Increased formation of the potent oxidant peroxynitrite in the airways of asthmatic patients is associated with induction of nitric oxide synthase: effect of inhaled glucocorticoid.

Peroxynitrite is a potent oxidant formed by the rapid reaction of the free radicals nitric oxide (NO) and superoxide. It causes airway hyperresponsiveness and airway epithelial damage, enhances inflammatory cell recruitment, and inhibits pulmonary surfactant. Asthma is characterized by increased airway hyperresponsiveness, airway epithelial shedding, and inflammation. We examined the production of peroxynitrite and the expression of inducible nitric oxide synthase (iNOS) in airways of asthmatic patients compared to normal control subjects. We also performed a double-blind, crossover randomized-order, placebo-controlled study on 10 asthmatic patients to study the effects of inhaled glucocorticoid treatment (Budesonide) on the formation of peroxynitrite and NO. Fiberoptic bronchial biopsies were examined by immunohistochemistry with antiserum to nitrotyrosine, a marker of protein nitration by peroxynitrite. We also examined the expression of iNOS by immunohistochemistry and in situ hybridization, and measured exhaled NO by chemiluminescence. We correlated the airway production of peroxynitrite with pulmonary functions and airway responsiveness. In airway passages of control subjects, there was weak or no nitrotyrosine immunoreactivity. In contrast, there was strong immunoreactivity for nitrotyrosine in the airway epithelium and inflammatory cells in the airways of persons with asthma.

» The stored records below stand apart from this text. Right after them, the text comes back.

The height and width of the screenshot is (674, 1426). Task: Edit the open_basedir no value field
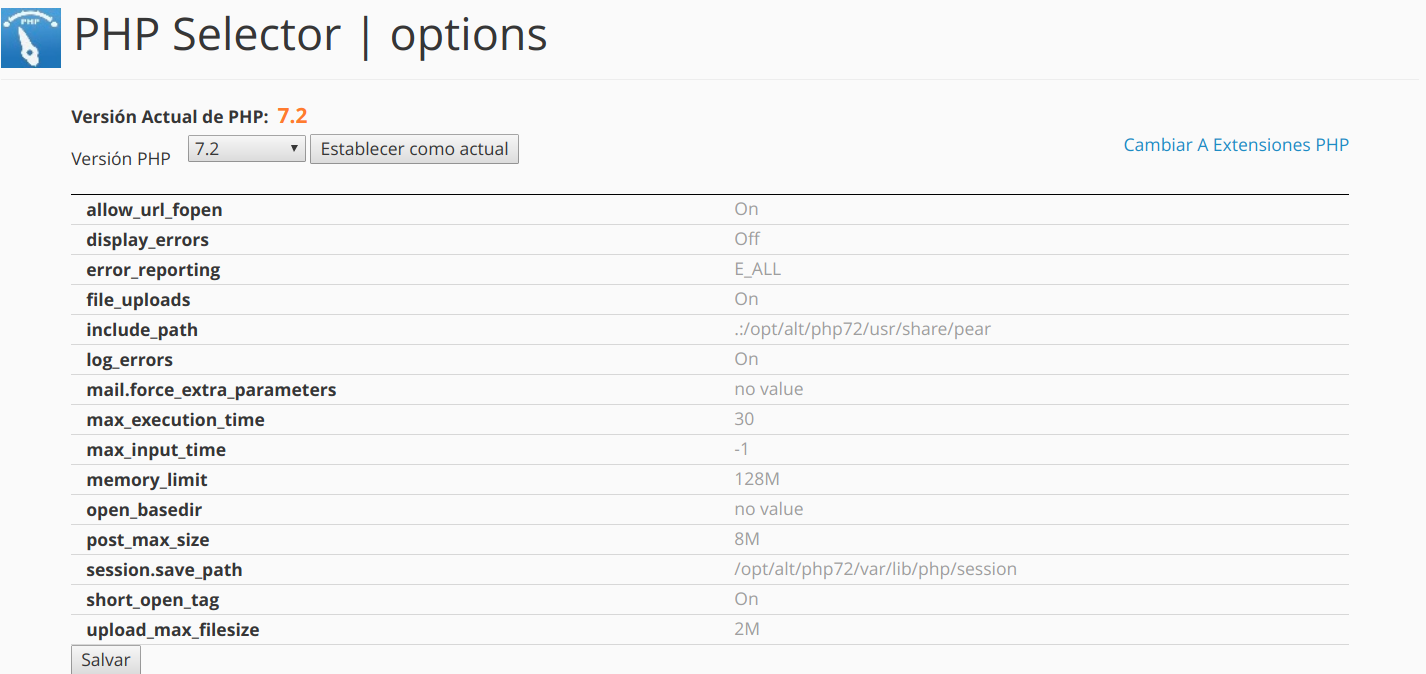point(768,509)
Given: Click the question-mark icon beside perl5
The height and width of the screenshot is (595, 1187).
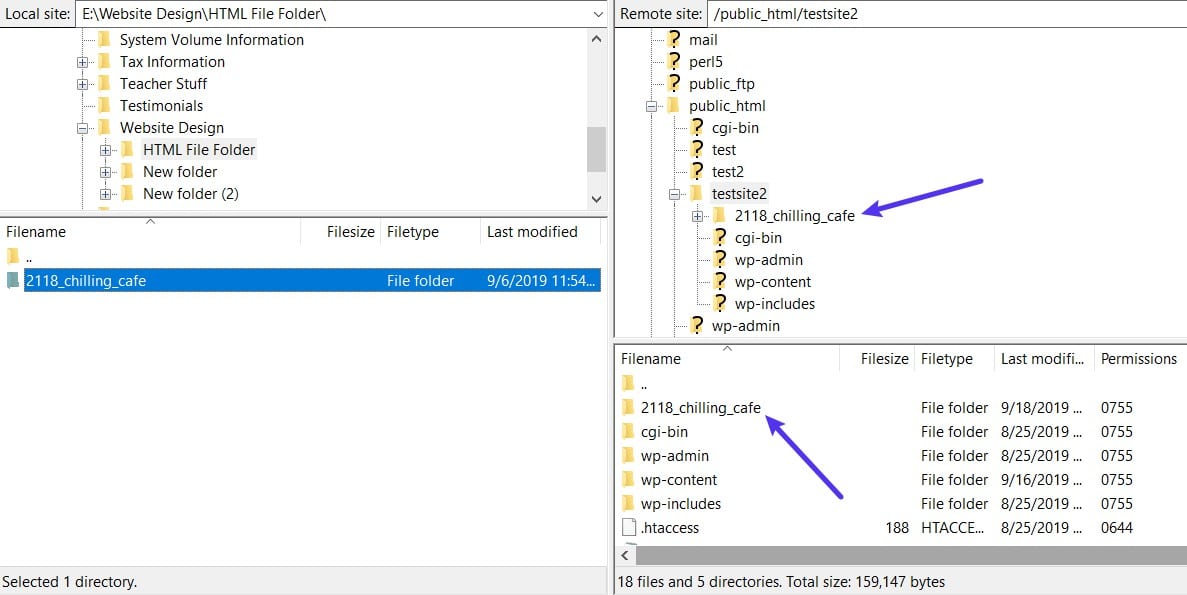Looking at the screenshot, I should tap(676, 61).
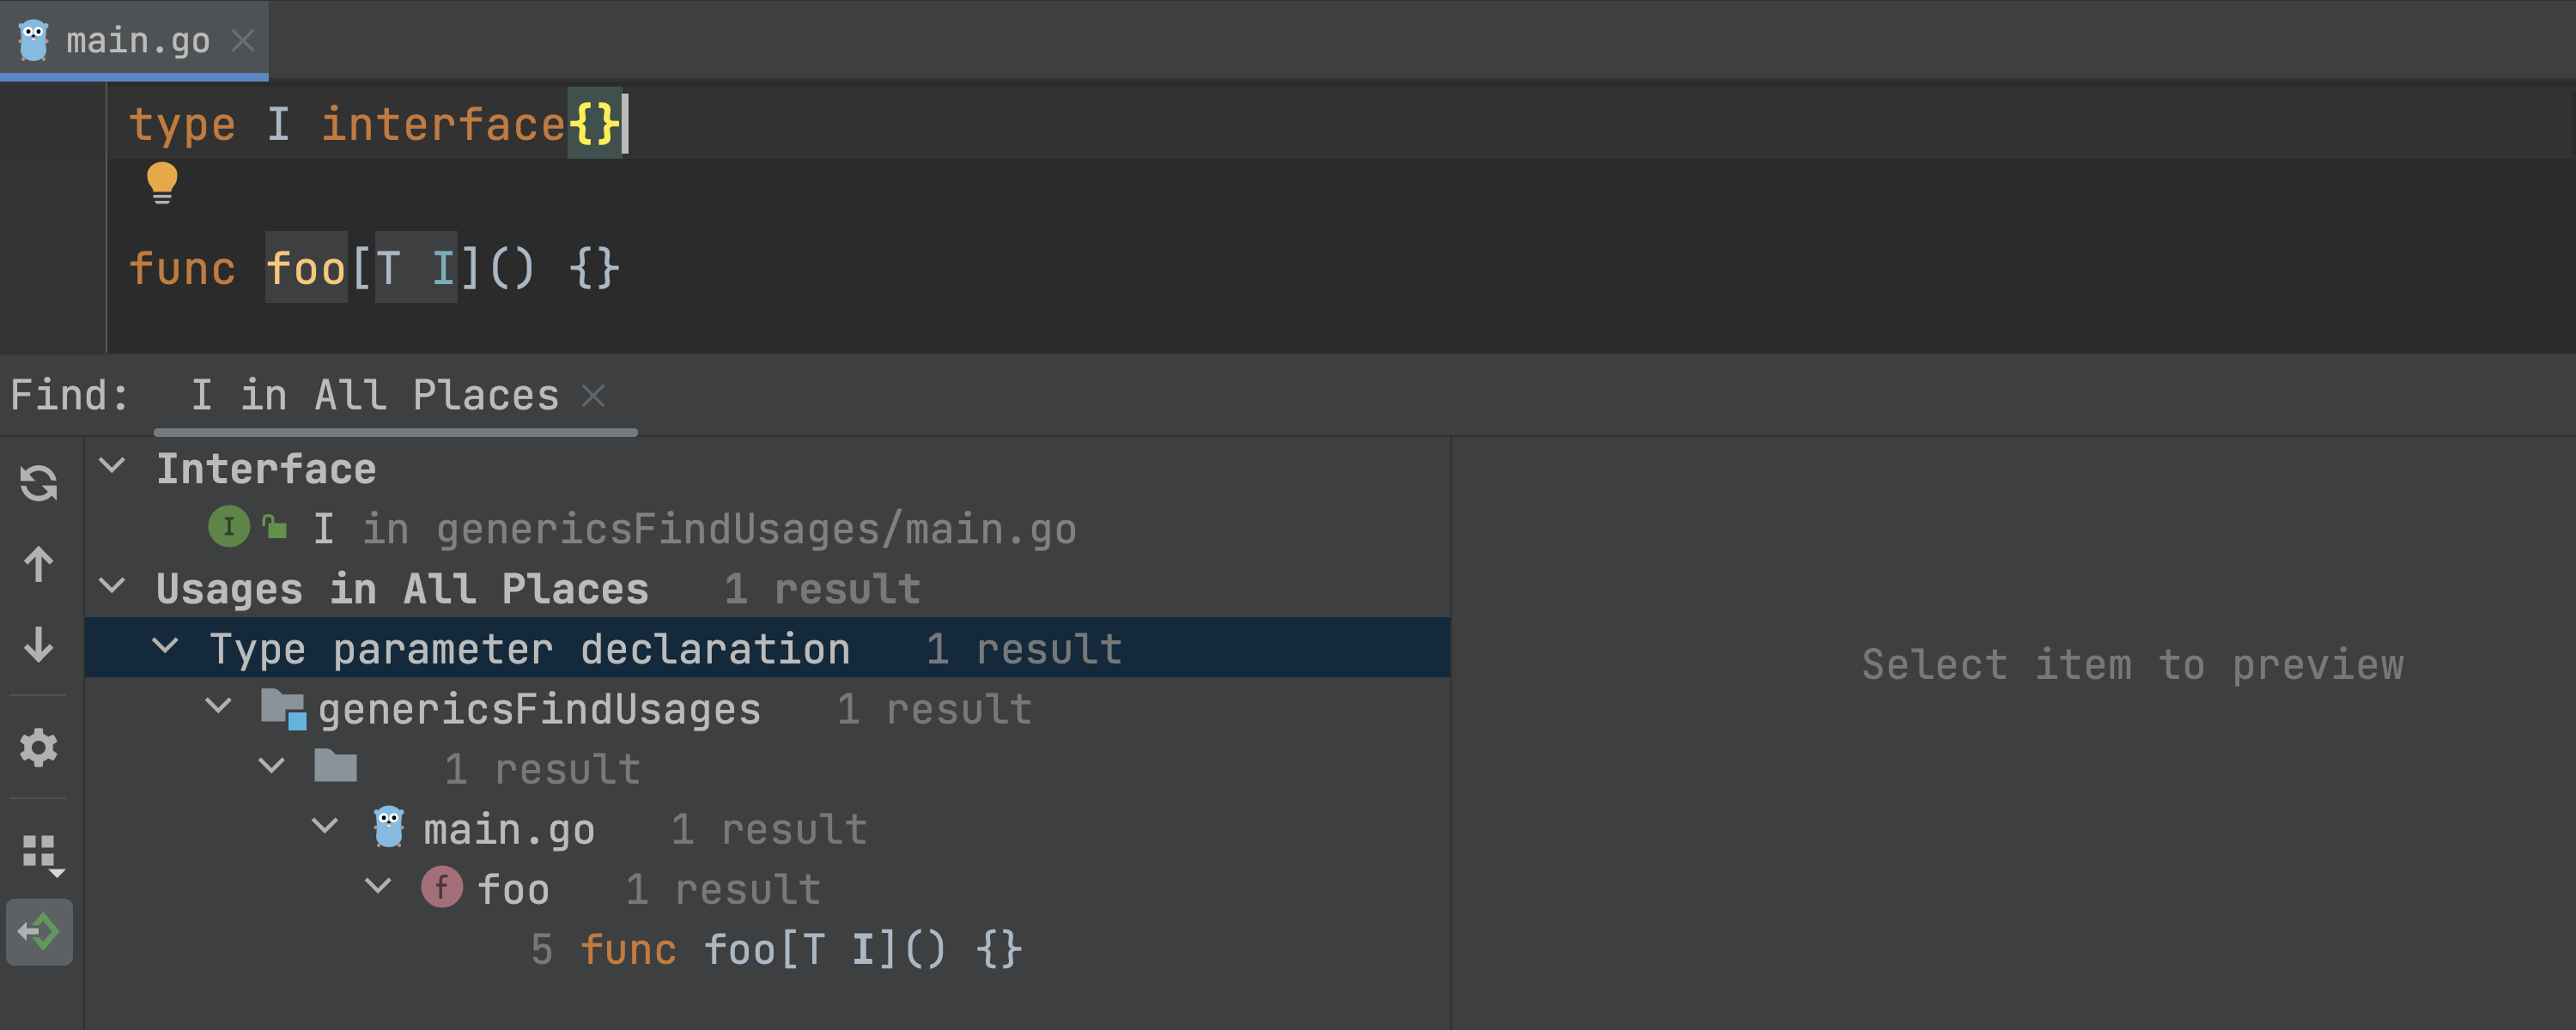
Task: Click the green interface I icon
Action: coord(228,527)
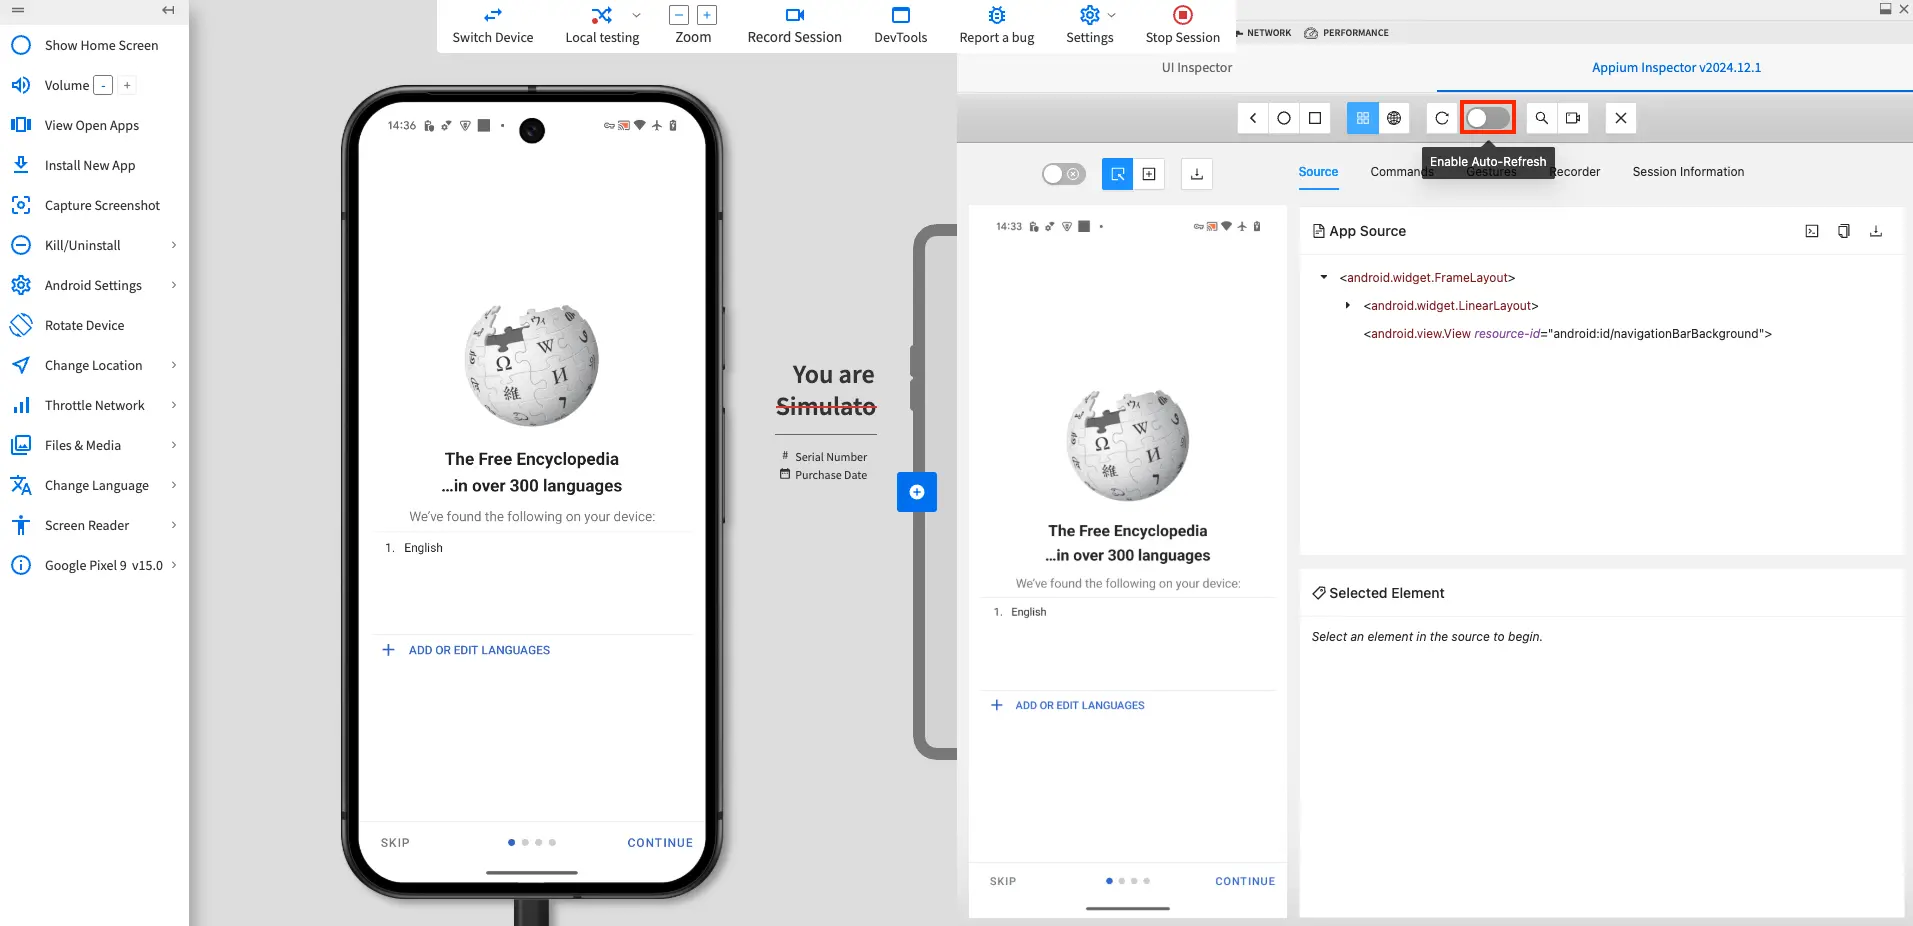Enable the Auto-Refresh toggle

pyautogui.click(x=1487, y=118)
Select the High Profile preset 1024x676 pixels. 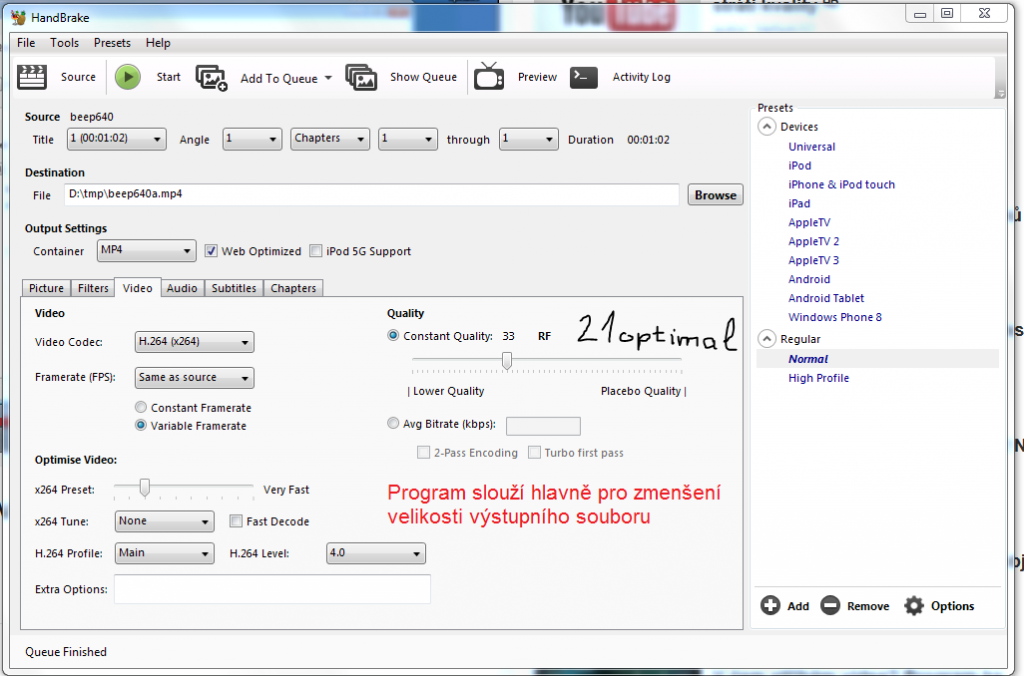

Budesonide treatment resulted in a significant reduction in nitrotyrosine immunoreactivity. Expression of iNOS was evident in the airway pithelium of controls and asthmatic patients, but was significantly more abundant in asthmatic patients. The presence of nitrotyrosine in the airway epithelium (r=-0.841, P<0.0001; r=-0.771, P=0.0004) and inflammatory cells (r=-0.727, P=0014; r=-0.681, P=0.004) correlated inversely with methacholine PC20 and forced expiratory volume in 1 s, respectively. Asthma is associated with increased peroxynitrite formation in the airways, which is reduced after Budesonide treatment. The potent oxidant peroxynitrite may contribute to airway obstruction and hyperresponsiveness and epithelial damage in asthma.[1]